CAMPANHA DA LEGALIDADE - Corretos na sua coragem/ vieram de toda parte/ do porto e do Cafarate/ da Gruta e o campo do Ferro//Das casas de chão de barro/ do cinturão de miséria /vão chegando os voluntários/ para o batismo de guerra//E a multidão enche a praça/apenas com a valentia/ ameaçando os golpistas / com outubro de trinta //Tinha chegado a hora/ de mais um feito farrapo / de atar de novo os cavalos/ nó de lenço maragato//Já estavam com o pé na porta/ sentindo a primeira bala/ quando o corte de um acordo/ varreu aquela batalha//E todos foram para casa/ obedecendo a Brizola/ com gestos já meio largos/ e as camisas de fora//Eram índios da ribeira/ eram os pretos sem terra / Levaram um tiro mais tarde/ em abril de sessenta e quatro. (poema que fiz há alguns anos e que meu irmão Elo me reenviou, pois não tinha mais uma cópia).

MINO CARTA - Reproduzo parte do texto de Mino Carta, "O filho de dona Oniva", publicado no Correio Braziliense, pg. 24, de 19.04.98: "Me deu vontade de falar de dona Oniva e do mais novo dos seus seis filhos, Leonel.
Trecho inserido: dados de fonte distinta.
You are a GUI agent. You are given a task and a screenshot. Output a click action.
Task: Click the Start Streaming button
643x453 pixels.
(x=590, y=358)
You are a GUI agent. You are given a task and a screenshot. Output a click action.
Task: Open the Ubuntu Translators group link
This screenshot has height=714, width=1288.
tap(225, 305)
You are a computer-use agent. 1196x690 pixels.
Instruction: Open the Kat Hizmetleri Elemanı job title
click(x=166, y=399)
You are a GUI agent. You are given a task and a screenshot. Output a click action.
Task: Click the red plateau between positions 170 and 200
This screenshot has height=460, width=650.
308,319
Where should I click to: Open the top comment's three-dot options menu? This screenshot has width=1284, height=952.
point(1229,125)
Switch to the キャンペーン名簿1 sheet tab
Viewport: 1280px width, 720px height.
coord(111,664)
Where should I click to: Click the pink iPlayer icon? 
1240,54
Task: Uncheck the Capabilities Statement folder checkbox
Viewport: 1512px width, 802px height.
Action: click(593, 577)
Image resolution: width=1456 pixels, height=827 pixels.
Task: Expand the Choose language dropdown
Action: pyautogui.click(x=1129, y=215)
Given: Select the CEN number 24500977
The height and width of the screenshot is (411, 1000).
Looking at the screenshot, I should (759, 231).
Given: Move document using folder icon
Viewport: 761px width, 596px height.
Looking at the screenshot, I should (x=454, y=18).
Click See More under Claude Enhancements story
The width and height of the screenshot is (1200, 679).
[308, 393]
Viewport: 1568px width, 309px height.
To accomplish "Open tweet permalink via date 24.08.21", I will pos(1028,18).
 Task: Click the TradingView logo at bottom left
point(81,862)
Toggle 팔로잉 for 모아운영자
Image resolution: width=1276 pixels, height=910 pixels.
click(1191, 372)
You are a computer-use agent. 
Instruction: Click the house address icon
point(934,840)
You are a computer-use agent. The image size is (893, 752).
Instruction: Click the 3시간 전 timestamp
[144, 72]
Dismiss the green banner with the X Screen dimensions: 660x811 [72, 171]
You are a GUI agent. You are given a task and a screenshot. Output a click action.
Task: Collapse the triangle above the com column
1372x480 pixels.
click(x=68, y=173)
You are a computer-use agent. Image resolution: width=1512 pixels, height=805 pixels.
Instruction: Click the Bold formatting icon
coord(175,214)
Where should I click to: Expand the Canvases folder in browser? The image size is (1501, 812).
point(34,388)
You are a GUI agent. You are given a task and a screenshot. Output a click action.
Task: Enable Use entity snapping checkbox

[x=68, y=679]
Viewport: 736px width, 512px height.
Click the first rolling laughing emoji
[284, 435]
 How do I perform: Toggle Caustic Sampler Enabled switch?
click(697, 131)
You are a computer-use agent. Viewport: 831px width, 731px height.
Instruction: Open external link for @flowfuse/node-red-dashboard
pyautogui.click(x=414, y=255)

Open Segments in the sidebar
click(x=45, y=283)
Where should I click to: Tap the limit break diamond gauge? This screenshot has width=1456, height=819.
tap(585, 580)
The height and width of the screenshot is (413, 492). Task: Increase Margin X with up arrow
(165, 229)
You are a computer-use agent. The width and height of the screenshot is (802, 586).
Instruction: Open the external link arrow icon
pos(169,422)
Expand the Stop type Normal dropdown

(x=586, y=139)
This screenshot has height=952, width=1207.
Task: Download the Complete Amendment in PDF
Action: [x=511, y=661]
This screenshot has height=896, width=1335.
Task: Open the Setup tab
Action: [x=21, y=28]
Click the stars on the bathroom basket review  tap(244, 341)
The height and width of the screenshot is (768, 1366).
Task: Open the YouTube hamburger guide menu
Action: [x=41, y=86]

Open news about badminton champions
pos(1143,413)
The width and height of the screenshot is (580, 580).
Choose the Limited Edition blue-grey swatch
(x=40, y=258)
O pai morreu em 1923, quando Leonel tinha um ano. Dona Oniva era de origem portuguesa, baixa e sacudida. Camponesa, sabia tudo da terra e cuidou com dignidade e discernimento dos filhos e da roça. Em Leonel observava um talento especial e por sugestão de um amigo, padeiro e de religião protestante, entregou-o a um jovem pastor metodista e à sua mulher para que os servisse na casa e no templo em troca de ensino de graça: eles acabavam de fundar uma escolinha primária em Carazinho. Hoje Leonel conta que, além de aprender a ler e escrever, virou "um verdadeiro sacristão", Leonel Brizola, esclareço, se ainda não entenderam.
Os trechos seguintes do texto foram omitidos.